The statement said the A&E unit had moved into partly-completed facilities this week while a £12m unit is built.

It said the smaller temporary home had "brought into sharp focus the fact that it is now physically impossible to accommodate ambulance and paramedic crews waiting with patients in the department".

But critics said the problem had been obvious for several months.

The statement also said: "In extreme circumstances, when the whole hospital is so full that immediate access to A&E is impossible, then the two organisations have agreed a set of protocols to ensure the smooth handover of patients.

"Both organisations are conscious they need to ensure the smooth handover of patients.

"Both organisations are conscious they need to provide the proper capacity and resources so their nurses, doctors and paramedics can maintain their professional duty of care to their patients effectively."

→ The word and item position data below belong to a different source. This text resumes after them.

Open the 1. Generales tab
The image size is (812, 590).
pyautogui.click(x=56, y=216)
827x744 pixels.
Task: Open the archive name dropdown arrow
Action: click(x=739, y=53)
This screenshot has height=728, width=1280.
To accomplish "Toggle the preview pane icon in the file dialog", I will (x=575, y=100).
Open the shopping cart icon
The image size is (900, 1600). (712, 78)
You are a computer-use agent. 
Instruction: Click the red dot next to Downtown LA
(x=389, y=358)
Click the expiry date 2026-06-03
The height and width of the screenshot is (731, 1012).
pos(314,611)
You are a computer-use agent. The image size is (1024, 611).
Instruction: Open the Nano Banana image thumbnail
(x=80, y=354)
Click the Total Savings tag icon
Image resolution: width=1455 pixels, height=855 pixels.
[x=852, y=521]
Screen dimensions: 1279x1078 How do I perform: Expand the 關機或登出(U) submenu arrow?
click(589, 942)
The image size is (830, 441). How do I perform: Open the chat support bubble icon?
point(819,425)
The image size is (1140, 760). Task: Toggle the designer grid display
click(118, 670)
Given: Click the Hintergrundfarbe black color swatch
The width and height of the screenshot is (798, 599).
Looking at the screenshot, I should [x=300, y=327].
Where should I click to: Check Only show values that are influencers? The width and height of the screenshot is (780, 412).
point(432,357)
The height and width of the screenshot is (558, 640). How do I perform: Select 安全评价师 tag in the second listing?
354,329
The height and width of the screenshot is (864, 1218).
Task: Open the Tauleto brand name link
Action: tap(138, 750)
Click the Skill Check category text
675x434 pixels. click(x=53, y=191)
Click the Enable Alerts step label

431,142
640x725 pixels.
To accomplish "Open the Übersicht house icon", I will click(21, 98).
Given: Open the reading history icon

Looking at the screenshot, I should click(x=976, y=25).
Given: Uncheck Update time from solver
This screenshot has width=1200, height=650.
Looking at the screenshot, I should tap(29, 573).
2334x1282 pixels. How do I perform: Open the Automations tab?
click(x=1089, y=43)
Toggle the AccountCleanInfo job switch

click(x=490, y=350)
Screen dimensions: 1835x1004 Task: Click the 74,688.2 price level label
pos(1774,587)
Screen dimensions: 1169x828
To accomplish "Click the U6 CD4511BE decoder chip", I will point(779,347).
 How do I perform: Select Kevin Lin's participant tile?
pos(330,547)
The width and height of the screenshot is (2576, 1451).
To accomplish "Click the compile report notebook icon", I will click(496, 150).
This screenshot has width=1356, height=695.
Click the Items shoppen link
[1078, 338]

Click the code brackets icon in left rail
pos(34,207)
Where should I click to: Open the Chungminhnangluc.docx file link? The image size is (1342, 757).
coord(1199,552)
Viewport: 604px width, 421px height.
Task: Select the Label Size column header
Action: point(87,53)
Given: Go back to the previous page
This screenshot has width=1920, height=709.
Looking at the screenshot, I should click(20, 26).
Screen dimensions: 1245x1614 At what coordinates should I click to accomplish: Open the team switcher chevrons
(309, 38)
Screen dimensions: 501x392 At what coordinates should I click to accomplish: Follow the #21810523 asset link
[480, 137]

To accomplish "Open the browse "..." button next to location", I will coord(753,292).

Philip Bolley, Unison convenor for Oxfordshire Ambulance Trust, said a rough survey showed paramedics spent about 40 to 60 hours a day outside the JR.

He added casualty staff would not place new patients on hospital trolleys, because once admitted they had to be treated within the four-hour deadline.

Mr Bolley said: "I started complaining about this in September because it was becoming unacceptable and the hours were increasing, including some patients who needed close observation.

"But if we consciously know a patient needs to be closely monitored, then we wouldn't want to leave them, and I'm pushing for an agreement so if we feel a patient needs observing we'll stay with them."